Nessie/Ozon

This example demonstrates migrating data from an Oracle source table (MTL_SYSTEM_ITEMS_B in the INV schema) into an Iceberg table managed by a Nessie catalog. You’ll also see how to set a custom S3-compatible endpoint and apply incremental migrations, as well as filter source data with a WHERE clause.

Prerequisites:

  • Java Installation: Confirm you have JDK 11 or later installed.
  • ora2iceberg Binary: Obtain the latest release or build from source.
  • Oracle Access: Ensure valid credentials and connectivity to the Oracle database.
  • Nessie Catalog & Endpoint: Have a running Nessie server available at a known endpoint (e.g., http://nessie:19120/api/v2).
  • S3-Compatible Storage: Have permissions and the correct endpoint for your S3-compatible storage system (e.g., Ozone or MinIO).

Ozon Bucket Environment Variables:

Set your Ozon Bucket environment variables so that ora2iceberg can authenticate with the Ozon services it needs to access.

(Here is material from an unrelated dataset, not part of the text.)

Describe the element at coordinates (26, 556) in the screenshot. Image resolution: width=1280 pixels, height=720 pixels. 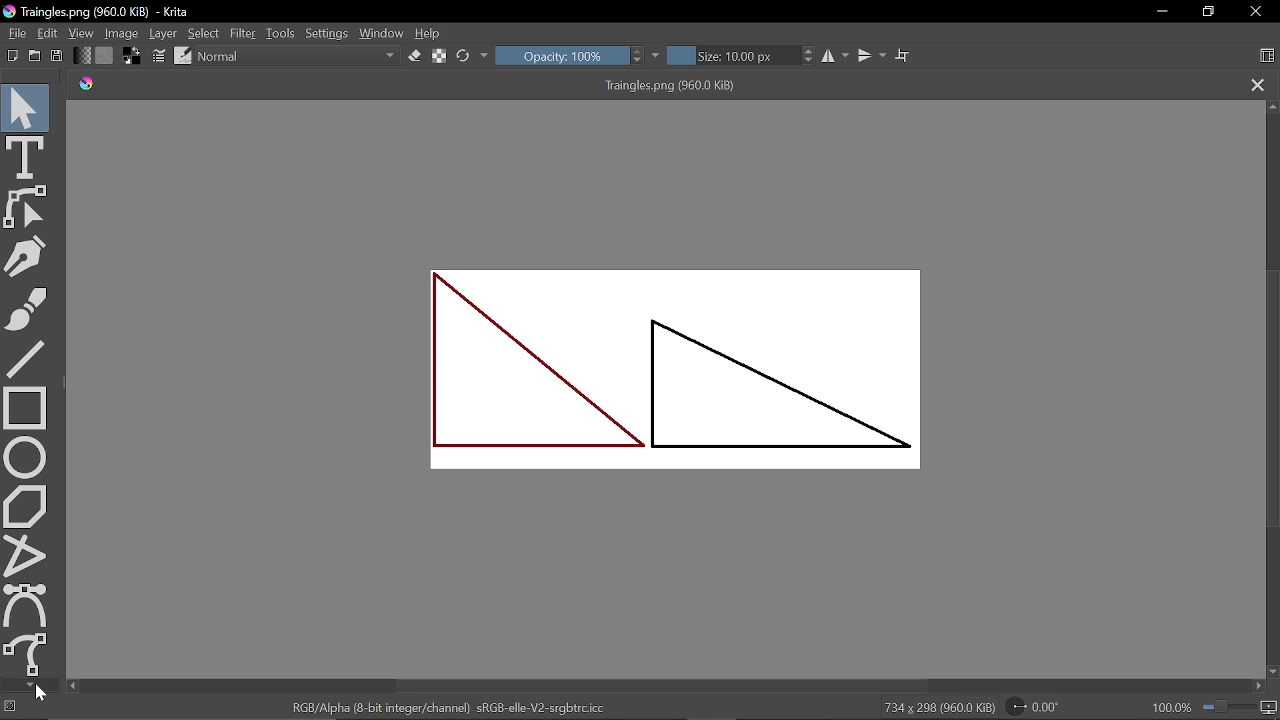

For example:

AWS_REGION=<us-east-1>
AWS_ACCESS_KEY_ID=<ACCESS_KEY_ID>
AWS_SECRET_ACCESS_KEY=<AWS_SECRET_ACCESS_KEY>

You can export these in your terminal session, or provide them via your runtime environment.

Command Example:

java -jar ora2iceberg.jar \
--source-jdbc-url jdbc:oracle:thin:@oebsdbtst:1591/TST \
--source-user apps \
--source-password <password> \
--source-object MTL_SYSTEM_ITEMS_B \
-T nessie \
-U "http://nessie:19120/api/v2" \
-C test \
-H "s3://iceberg-ora" \
-R io-impl=org.apache.iceberg.aws.s3.S3FileIO \
-R s3.endpoint=http://ozone.companyname.com:9878/ \
-R s3.path-style-access=true \
--source-schema INV \
-P ORGANIZATION_ID=IDENTITY \
-P INVENTORY_ITEM_ID=BUCKET,5 \
--upload-mode incremental \
--where-clause "WHERE last_update_date>='01-JAN-2020'"

Parameter Breakdown:

  • Source Configuration:
    • --source-jdbc-url: Points to the Oracle database.
    • --source-user & --source-password: Credentials for connecting to Oracle.
    • --source-schema INV and --source-object MTL_SYSTEM_ITEMS_B: Defines which schema and table to migrate.
    • --where-clause "WHERE last_update_date>='01-JAN-2020'": Filters the source rows, migrating only those updated since January 1, 2020.
  • Nessie Catalog Integration:
    • -T nessie: Specifies that the Iceberg catalog is Nessie.
    • -U "http://nessie:19120/api/v2": Provides the Nessie endpoint URI where the catalog operations occur.
    • -C test: Names the Nessie catalog branch or reference to use, enabling you to manage versioned datasets.
  • Storage & FileIO Setup:
    • -H "s3://iceberg-ora": Points to the S3 bucket (or S3-compatible storage) for Iceberg data files and metadata.
    • -R io-impl=org.apache.iceberg.aws.s3.S3FileIO: Directs Iceberg to use the S3 FileIO implementation for reading and writing files.
    • -R s3.endpoint=http://ozone.companyname.com:9878/ & -Rs3.path-style-access=true: Configures a custom S3-compatible endpoint and path-style access, crucial for non-AWS object stores like Ozone.
  • Partitioning & Upload Mode:
    • -P ORGANIZATION_ID=IDENTITY: Partitions data by ORGANIZATION_ID, ensuring each organization’s rows are grouped for better performance and manageability.
    • -P INVENTORY_ITEM_ID=BUCKET,5: Buckets the INVENTORY_ITEM_ID column into 5 partitions, balancing the data distribution for optimized querying.
    • --upload-mode incremental: Indicates an incremental load, which only adds or updates records since the last run, rather than replacing the entire dataset.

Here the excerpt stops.